| Work request |
Word for word, repeat all of the entries.
**** Data to examine ****
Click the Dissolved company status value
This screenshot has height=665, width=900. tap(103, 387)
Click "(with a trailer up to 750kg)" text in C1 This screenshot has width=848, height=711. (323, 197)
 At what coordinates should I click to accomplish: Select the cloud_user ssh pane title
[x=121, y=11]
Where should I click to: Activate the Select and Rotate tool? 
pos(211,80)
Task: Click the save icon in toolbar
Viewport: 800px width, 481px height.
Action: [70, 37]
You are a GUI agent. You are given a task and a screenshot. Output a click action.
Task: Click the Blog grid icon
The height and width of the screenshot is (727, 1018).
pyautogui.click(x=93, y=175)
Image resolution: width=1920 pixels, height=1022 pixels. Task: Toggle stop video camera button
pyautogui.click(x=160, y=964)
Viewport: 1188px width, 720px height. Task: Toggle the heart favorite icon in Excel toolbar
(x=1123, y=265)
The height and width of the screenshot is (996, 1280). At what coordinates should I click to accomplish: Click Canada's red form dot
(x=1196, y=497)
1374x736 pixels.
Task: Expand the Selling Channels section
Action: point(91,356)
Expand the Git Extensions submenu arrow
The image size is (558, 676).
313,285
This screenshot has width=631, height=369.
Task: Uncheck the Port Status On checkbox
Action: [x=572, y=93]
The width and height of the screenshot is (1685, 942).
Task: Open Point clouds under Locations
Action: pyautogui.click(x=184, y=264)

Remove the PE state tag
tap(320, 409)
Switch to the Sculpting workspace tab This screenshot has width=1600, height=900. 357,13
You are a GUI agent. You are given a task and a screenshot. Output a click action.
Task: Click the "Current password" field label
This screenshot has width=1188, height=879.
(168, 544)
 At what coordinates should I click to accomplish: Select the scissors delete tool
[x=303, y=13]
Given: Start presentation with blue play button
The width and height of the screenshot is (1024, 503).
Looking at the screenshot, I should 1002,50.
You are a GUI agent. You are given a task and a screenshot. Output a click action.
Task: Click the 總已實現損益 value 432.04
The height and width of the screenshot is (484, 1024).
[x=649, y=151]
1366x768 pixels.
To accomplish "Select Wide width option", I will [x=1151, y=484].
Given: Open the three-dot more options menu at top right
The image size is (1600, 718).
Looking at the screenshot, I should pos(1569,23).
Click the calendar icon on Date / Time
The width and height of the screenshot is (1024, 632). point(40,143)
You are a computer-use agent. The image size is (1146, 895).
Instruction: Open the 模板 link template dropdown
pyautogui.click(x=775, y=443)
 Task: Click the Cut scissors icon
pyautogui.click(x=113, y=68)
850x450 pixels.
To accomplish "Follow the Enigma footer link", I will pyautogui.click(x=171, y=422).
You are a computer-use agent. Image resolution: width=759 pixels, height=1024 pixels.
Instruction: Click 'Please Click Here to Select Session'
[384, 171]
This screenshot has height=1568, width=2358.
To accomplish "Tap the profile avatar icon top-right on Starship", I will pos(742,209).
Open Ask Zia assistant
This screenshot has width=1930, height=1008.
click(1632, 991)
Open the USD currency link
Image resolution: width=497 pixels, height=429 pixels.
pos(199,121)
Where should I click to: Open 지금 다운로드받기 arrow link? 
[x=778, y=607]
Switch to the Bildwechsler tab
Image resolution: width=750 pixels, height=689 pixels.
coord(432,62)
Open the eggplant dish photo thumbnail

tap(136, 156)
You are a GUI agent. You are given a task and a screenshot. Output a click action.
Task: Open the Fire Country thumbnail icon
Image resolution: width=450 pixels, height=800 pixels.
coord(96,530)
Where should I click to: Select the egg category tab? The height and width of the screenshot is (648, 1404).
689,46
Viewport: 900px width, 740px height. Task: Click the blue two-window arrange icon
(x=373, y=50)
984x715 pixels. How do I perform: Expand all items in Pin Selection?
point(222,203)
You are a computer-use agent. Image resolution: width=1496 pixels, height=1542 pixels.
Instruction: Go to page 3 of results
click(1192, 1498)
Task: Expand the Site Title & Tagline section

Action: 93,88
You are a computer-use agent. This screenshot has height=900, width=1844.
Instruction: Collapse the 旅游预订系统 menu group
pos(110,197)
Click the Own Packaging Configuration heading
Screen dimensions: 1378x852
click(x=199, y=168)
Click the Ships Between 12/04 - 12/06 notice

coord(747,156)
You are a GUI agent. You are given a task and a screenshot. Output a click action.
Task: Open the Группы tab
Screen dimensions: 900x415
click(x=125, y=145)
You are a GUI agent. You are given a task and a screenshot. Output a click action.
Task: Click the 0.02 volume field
****
| Exercise answer |
Click the Dissolved company status value
This screenshot has height=665, width=900. tap(103, 387)
Click "(with a trailer up to 750kg)" text in C1 This screenshot has width=848, height=711. (323, 197)
 At what coordinates should I click to accomplish: Select the cloud_user ssh pane title
[x=121, y=11]
Where should I click to: Activate the Select and Rotate tool? 
pos(211,80)
Task: Click the save icon in toolbar
Viewport: 800px width, 481px height.
Action: [70, 37]
You are a GUI agent. You are given a task and a screenshot. Output a click action.
Task: Click the Blog grid icon
The height and width of the screenshot is (727, 1018).
pyautogui.click(x=93, y=175)
Image resolution: width=1920 pixels, height=1022 pixels. Task: Toggle stop video camera button
pyautogui.click(x=160, y=964)
Viewport: 1188px width, 720px height. Task: Toggle the heart favorite icon in Excel toolbar
(x=1123, y=265)
The height and width of the screenshot is (996, 1280). At what coordinates should I click to accomplish: Click Canada's red form dot
(x=1196, y=497)
1374x736 pixels.
Task: Expand the Selling Channels section
Action: point(91,356)
Expand the Git Extensions submenu arrow
The image size is (558, 676).
313,285
This screenshot has width=631, height=369.
Task: Uncheck the Port Status On checkbox
Action: [x=572, y=93]
The width and height of the screenshot is (1685, 942).
Task: Open Point clouds under Locations
Action: pyautogui.click(x=184, y=264)

Remove the PE state tag
tap(320, 409)
Switch to the Sculpting workspace tab This screenshot has width=1600, height=900. 357,13
You are a GUI agent. You are given a task and a screenshot. Output a click action.
Task: Click the "Current password" field label
This screenshot has width=1188, height=879.
(168, 544)
 At what coordinates should I click to accomplish: Select the scissors delete tool
[x=303, y=13]
Given: Start presentation with blue play button
The width and height of the screenshot is (1024, 503).
Looking at the screenshot, I should 1002,50.
You are a GUI agent. You are given a task and a screenshot. Output a click action.
Task: Click the 總已實現損益 value 432.04
The height and width of the screenshot is (484, 1024).
[x=649, y=151]
1366x768 pixels.
To accomplish "Select Wide width option", I will [x=1151, y=484].
Given: Open the three-dot more options menu at top right
The image size is (1600, 718).
Looking at the screenshot, I should pos(1569,23).
Click the calendar icon on Date / Time
The width and height of the screenshot is (1024, 632). point(40,143)
You are a computer-use agent. The image size is (1146, 895).
Instruction: Open the 模板 link template dropdown
pyautogui.click(x=775, y=443)
 Task: Click the Cut scissors icon
pyautogui.click(x=113, y=68)
850x450 pixels.
To accomplish "Follow the Enigma footer link", I will pyautogui.click(x=171, y=422).
You are a computer-use agent. Image resolution: width=759 pixels, height=1024 pixels.
Instruction: Click 'Please Click Here to Select Session'
[384, 171]
This screenshot has height=1568, width=2358.
To accomplish "Tap the profile avatar icon top-right on Starship", I will pos(742,209).
Open Ask Zia assistant
This screenshot has width=1930, height=1008.
click(1632, 991)
Open the USD currency link
Image resolution: width=497 pixels, height=429 pixels.
pos(199,121)
Where should I click to: Open 지금 다운로드받기 arrow link? 
[x=778, y=607]
Switch to the Bildwechsler tab
Image resolution: width=750 pixels, height=689 pixels.
coord(432,62)
Open the eggplant dish photo thumbnail

tap(136, 156)
You are a GUI agent. You are given a task and a screenshot. Output a click action.
Task: Open the Fire Country thumbnail icon
Image resolution: width=450 pixels, height=800 pixels.
coord(96,530)
Where should I click to: Select the egg category tab? The height and width of the screenshot is (648, 1404).
689,46
Viewport: 900px width, 740px height. Task: Click the blue two-window arrange icon
(x=373, y=50)
984x715 pixels. How do I perform: Expand all items in Pin Selection?
point(222,203)
You are a computer-use agent. Image resolution: width=1496 pixels, height=1542 pixels.
Instruction: Go to page 3 of results
click(1192, 1498)
Task: Expand the Site Title & Tagline section

Action: 93,88
You are a computer-use agent. This screenshot has height=900, width=1844.
Instruction: Collapse the 旅游预订系统 menu group
pos(110,197)
Click the Own Packaging Configuration heading
Screen dimensions: 1378x852
click(x=199, y=168)
Click the Ships Between 12/04 - 12/06 notice

coord(747,156)
You are a GUI agent. You are given a task and a screenshot. Output a click action.
Task: Open the Группы tab
Screen dimensions: 900x415
click(x=125, y=145)
You are a GUI agent. You are given a task and a screenshot. Output a click action.
Task: Click the 0.02 volume field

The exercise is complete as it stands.